O cruzamento dos diversos planos de discussão do complexo universo cultural apresentado e a clareza das intenções que os unem em Habitat, confirmam a importância da revista na constituição da arquitetura moderna em São Paulo e na revisão do papel do artista-arquiteto na sociedade moderna.
Em 1954, nos últimos dois números desta primeira fase (14 e 15), a revista dedica grande espaço às comemorações do aniversário do IV Centenário de São Paulo, à inauguração do Parque do Ibirapuera e à II Bienal de Artes, evento que apesar de Habitat ter se mostrado crítica, ocupou grande parte de suas publicações no período.
E é na publicação de nº 84, de julho/dezembro de 1965, que a Habitat, assim como outros periódicos, interrompe suas atividades. Um período marcado por profundas mudanças políticas em que a censura assola as editoras e a educação e a cultura ficam sob o controle militar.
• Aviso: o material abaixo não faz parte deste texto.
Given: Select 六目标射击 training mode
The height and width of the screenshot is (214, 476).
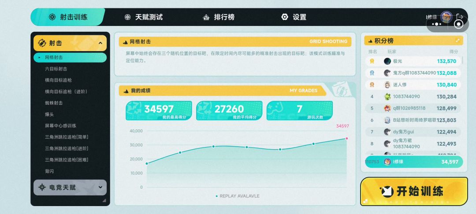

O alcance da “missão” de Habitat, naquele momento limitado à distribuição de seus exemplares impressos e, até hoje, restrito a poucos exemplares que resistiram ao tempo, inaugura agora um novo capítulo com a ampliação do seu acesso por meio da publicação online das primeiras 15 publicações. Isso reforça a importância de Habitat na história das artes no Brasil, como fonte de conhecimento e reflexão sobre os anos 50 em São Paulo. Não se trata apenas de documentar um período histórico, mas principalmente de contribuir para a formação de um pensamento crítico e moderno que ainda ressoa nas discussões contemporâneas sobre arte e arquitetura no Brasil.
Fabiana Stuchi
Arquiteta e urbanista graduada pelo IAU-USP (1998) e mestre pela FAU-USP (2007). Com apoio da Fapesp, desenvolveu a pesquisa “Revista Habitat: um olhar moderno sobre os anos 50 em São Paulo”, analisando os quinze primeiros números da publicação. A revista também foi objeto de estudo em sua iniciação científica, no projeto “Arquitetura Moderno no Brasil, anos 50/60: a questão da síntese das artes”, que teve apoio do CNPq.
[1] O segundo período, caracterizado pela descentralização e a extinção do cargo de Diretor-Geral, foi substituído pelos Diretores de Seção, aos quais caberia a coordenação de uma das grandes áreas a que Habitat se dedicaria: arquitetura, artes plásticas, literatura e teatro. Neste, Abelardo de Souza, responsável pela seção de arquitetura entre as publicações de números 16 ao 24, perpetuou muito do espírito que o marcara como um dos principais colaboradores e parceiros de Lina e Pietro nos primeiros anos de Habitat.